■ Exercise goal
Find every line of the records that has "computer" and return it.

■ Given information
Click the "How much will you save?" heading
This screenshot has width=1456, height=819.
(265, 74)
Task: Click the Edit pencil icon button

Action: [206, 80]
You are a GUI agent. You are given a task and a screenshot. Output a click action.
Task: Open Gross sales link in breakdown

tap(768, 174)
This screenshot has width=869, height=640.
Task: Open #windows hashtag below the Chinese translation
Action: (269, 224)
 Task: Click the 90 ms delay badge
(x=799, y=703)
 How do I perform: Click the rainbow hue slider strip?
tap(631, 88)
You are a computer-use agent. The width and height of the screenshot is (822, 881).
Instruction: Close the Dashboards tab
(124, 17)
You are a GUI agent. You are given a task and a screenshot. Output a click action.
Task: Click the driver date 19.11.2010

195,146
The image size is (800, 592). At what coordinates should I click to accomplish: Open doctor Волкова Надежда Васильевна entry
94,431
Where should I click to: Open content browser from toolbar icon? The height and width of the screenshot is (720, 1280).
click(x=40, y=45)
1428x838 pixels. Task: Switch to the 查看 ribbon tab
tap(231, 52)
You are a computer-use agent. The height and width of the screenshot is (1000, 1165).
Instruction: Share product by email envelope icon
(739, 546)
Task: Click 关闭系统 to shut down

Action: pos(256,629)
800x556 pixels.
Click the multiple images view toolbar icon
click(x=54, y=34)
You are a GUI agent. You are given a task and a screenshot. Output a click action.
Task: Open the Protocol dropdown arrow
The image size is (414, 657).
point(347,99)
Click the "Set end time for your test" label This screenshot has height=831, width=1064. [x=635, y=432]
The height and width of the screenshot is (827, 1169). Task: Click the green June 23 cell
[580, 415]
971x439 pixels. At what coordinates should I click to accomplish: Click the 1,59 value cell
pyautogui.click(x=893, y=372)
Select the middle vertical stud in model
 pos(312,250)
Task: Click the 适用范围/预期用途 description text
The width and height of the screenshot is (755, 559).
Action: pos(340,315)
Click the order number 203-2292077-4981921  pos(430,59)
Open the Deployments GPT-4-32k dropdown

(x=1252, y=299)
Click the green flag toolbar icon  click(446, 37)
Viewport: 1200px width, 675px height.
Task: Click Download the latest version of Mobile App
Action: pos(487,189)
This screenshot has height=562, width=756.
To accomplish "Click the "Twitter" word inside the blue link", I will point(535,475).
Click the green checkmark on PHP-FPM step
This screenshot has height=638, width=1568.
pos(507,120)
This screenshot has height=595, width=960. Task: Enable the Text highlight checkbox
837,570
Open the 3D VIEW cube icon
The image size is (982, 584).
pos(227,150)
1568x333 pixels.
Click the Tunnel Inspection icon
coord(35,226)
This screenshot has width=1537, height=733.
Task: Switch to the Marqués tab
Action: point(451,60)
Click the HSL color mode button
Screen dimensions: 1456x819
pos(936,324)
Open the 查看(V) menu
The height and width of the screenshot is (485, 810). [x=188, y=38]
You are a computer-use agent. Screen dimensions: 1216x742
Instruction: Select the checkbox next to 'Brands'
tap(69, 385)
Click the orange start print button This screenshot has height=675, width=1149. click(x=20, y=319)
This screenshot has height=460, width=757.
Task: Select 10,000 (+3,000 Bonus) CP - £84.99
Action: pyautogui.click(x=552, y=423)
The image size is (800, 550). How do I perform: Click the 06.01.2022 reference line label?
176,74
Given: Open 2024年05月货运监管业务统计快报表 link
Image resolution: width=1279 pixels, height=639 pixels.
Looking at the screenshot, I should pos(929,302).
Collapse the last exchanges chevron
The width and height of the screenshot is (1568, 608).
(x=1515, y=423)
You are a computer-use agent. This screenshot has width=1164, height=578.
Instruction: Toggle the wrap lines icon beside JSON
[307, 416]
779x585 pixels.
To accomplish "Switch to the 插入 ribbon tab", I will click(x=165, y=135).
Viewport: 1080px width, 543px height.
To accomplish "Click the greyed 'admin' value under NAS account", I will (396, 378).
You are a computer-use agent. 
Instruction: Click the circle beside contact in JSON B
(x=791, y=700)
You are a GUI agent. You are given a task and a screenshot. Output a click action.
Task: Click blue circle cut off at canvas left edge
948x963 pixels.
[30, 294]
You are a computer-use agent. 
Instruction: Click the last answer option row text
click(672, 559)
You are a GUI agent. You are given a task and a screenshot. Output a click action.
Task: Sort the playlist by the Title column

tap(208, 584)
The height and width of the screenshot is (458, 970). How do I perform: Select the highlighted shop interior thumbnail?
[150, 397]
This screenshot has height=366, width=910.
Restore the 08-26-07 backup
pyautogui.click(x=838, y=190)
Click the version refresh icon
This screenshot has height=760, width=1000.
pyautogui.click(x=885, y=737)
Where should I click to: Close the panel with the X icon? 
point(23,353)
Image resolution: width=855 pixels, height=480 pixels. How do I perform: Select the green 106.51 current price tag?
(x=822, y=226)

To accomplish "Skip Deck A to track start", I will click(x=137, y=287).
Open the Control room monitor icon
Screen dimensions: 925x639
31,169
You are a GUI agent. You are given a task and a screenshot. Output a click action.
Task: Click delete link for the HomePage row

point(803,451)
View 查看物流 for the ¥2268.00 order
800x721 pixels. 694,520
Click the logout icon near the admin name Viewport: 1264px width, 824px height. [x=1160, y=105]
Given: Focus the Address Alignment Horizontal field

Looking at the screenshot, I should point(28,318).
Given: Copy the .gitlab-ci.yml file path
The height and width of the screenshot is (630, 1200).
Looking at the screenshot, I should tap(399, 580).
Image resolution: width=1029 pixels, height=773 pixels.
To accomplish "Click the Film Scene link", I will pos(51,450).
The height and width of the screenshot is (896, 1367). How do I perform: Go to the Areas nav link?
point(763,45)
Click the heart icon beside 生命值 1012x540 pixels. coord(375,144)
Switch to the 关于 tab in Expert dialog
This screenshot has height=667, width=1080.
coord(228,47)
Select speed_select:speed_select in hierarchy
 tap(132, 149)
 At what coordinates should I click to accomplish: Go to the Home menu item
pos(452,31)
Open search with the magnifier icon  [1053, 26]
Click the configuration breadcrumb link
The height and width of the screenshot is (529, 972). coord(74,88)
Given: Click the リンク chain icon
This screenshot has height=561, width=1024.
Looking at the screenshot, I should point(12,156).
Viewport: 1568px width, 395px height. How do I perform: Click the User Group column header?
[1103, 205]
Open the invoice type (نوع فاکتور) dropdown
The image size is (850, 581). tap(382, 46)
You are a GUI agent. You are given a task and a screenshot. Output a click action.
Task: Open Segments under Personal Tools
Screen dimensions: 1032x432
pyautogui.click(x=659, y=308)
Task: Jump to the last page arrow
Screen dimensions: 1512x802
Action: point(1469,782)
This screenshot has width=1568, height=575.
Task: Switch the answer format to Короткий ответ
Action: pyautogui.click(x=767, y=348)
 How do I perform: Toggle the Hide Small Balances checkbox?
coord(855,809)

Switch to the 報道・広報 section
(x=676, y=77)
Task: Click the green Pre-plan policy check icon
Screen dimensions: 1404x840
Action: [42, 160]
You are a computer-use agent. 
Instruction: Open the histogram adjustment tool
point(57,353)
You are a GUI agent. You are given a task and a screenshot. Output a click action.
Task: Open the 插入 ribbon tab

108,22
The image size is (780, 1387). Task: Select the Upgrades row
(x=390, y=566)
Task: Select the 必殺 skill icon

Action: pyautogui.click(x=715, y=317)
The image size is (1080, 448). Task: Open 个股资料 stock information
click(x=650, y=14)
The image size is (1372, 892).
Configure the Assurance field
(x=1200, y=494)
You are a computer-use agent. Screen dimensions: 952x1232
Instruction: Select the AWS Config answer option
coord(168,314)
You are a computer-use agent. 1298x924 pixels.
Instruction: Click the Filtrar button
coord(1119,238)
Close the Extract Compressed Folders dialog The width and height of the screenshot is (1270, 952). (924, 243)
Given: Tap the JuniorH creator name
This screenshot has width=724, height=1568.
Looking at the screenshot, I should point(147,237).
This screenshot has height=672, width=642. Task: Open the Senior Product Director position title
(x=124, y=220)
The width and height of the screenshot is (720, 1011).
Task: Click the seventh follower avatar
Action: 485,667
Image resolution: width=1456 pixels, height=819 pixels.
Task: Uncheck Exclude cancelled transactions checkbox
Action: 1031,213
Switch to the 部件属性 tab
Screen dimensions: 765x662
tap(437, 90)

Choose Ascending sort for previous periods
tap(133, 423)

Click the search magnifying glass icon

■ Reply
You are a computer-use agent. The width and height of the screenshot is (822, 881).
You are a computer-use agent. The height and width of the screenshot is (1000, 1165).
You are a computer-use agent. Screen dimensions: 1216x742
You are a computer-use agent. This screenshot has width=1164, height=578.
You are a computer-use agent. 
You are a computer-use agent. 
You are a computer-use agent. 
You are a computer-use agent. Screen dimensions: 952x1232
You are a computer-use agent. 1298x924 pixels.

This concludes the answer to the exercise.